Photographers versus Taylor Swift

After Taylor Swift won the battle with Apple to ensure that artists get to make money from their work, a photographer asked why her photographer contracts were okay, then:

“You say in your letter to Apple that ‘Three months is a long time to go unpaid,'” Sheldon writes. “But you seem happy to restrict us to being paid once, and never being able to earn from our work ever again, while granting you the rights to exploit our work for your benefit for all eternity…”

He goes on to say, “How are you any different to Apple? If you don’t like being exploited, that’s great… make a huge statement about it, and you’ll have my support. But how about making sure you’re not guilty of the very same tactic before you have a pop at someone else?”
Some people have been quick to defend Swift, saying it's unlikely that she's written the photographer contract. Which is true, but a person who is clearly in control of their career would at least have signed off on it.

The most egregious part of the Swift contract (itself not uncommon in the modern music industry) is that it gives Swift's management the right to smash people's cameras and equipment for non-compliance.
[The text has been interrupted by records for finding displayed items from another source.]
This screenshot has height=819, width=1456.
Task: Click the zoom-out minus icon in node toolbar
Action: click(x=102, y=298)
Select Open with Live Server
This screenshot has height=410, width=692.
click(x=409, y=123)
Now, the idea that a minor fracas over copyright could result in anyone deliberately destroying cameras might seem extreme, but it's not unusual. For example, if you purchase a ticket to a gig at, say, Southend's Cliffs Pavilion, the terms and conditions are written to allow staff to destroy your stuff:
The use of equipment to record or transmit audio and/or visual material inside the Venue is strictly forbidden. Unauthorised recordings, tapes, films or similar items may be confiscated and destroyed. Any recording made in breach of these conditions shall belong to the Venue and/or Promoter of the Event. Neither the Promoter nor the Venue will be liable for the loss, theft or damage to confiscated items.
As, increasingly, video and audio is being published to the web as it is consumed, either the Pavilion intends to march on Periscope servers with bats and torches; or else this is just basically a way to punish transgressors by smashing their stuff without any comeback.

Is Swift a hypocrite? Probably not - there's a wide difference between making musicians subsidise a major multinational's promotional campaigns and a photography landgrab, but it would be nice to see her take a lead in the question of photographer's rights in the same way she's taken on Apple.